She performs new and experimental music, with a special interest in microtonality & tuning practice. She actively commissions music from composers at all stages of their careers, and develops each new work through multiple performances. Current collaborations include new works by Anna Höstman, Scott McLaughlin, Amber Priestley, Taylor Brook and James Weeks.

Since 2011, Mira has co-directed NU:NORD - a project-based music and performance network which instigates artistic exchanges and encourages community building between music creators from Canada, Norway & the UK. To date NU:NORD has engaged 79 artists and commissioned 62 new works.

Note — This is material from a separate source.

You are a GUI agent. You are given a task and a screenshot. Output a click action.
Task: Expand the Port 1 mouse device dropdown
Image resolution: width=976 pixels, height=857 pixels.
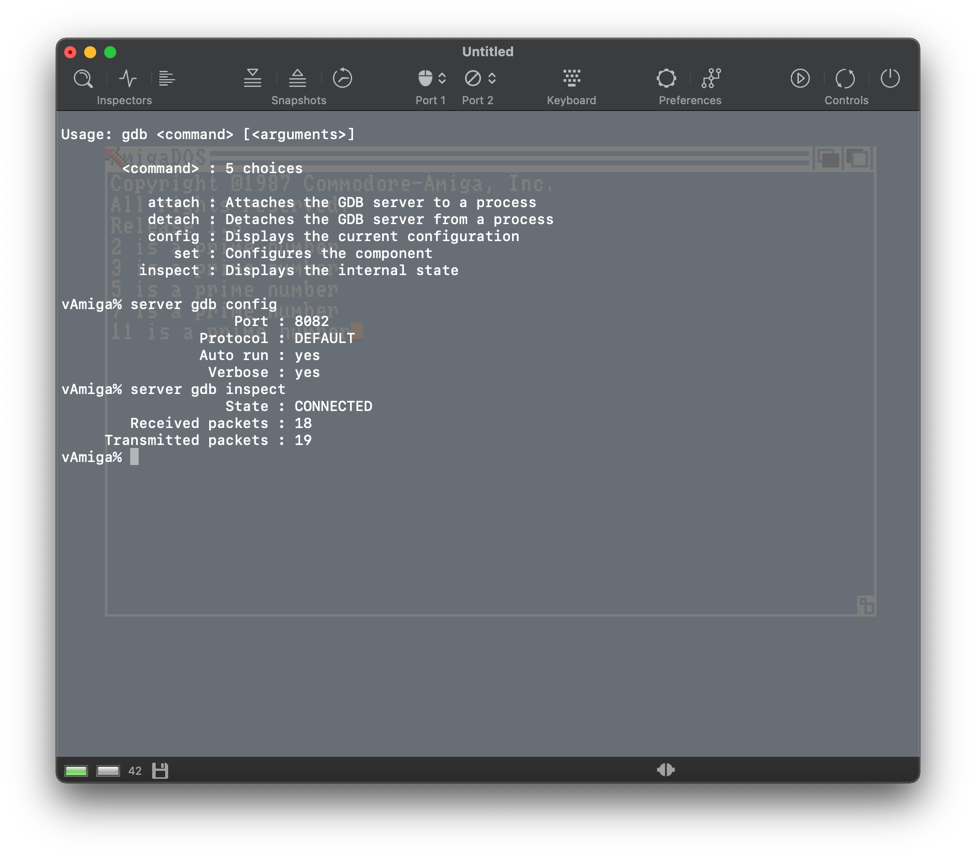(431, 78)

Through this initiative, Mira hopes to offer a foundation from which Canadian artists can reach out to artistic communities overseas, and provide a conduit through which UK & Norwegian artists can access Canada's rich art culture.

Originally from Vancouver, British Columbia, Mira lived for ten years in Montréal, where she was a member of Quatuor Bozzini. Since 2014 she has resided in London (UK), where she regularly performs with ensembles such as Apartment House, Decibel, and the London Contemporary Orchestra Soloists, and is currently the Duncan Druce Scholar in Music Performance at the University of Huddersfield.

Mira is the recipient of the 2016 Virginia Parker Prize from the Canada Council for the Arts. The prize is awarded annually to a Canadian musician in recognition of their contribution to the artistic life in Canada and internationally."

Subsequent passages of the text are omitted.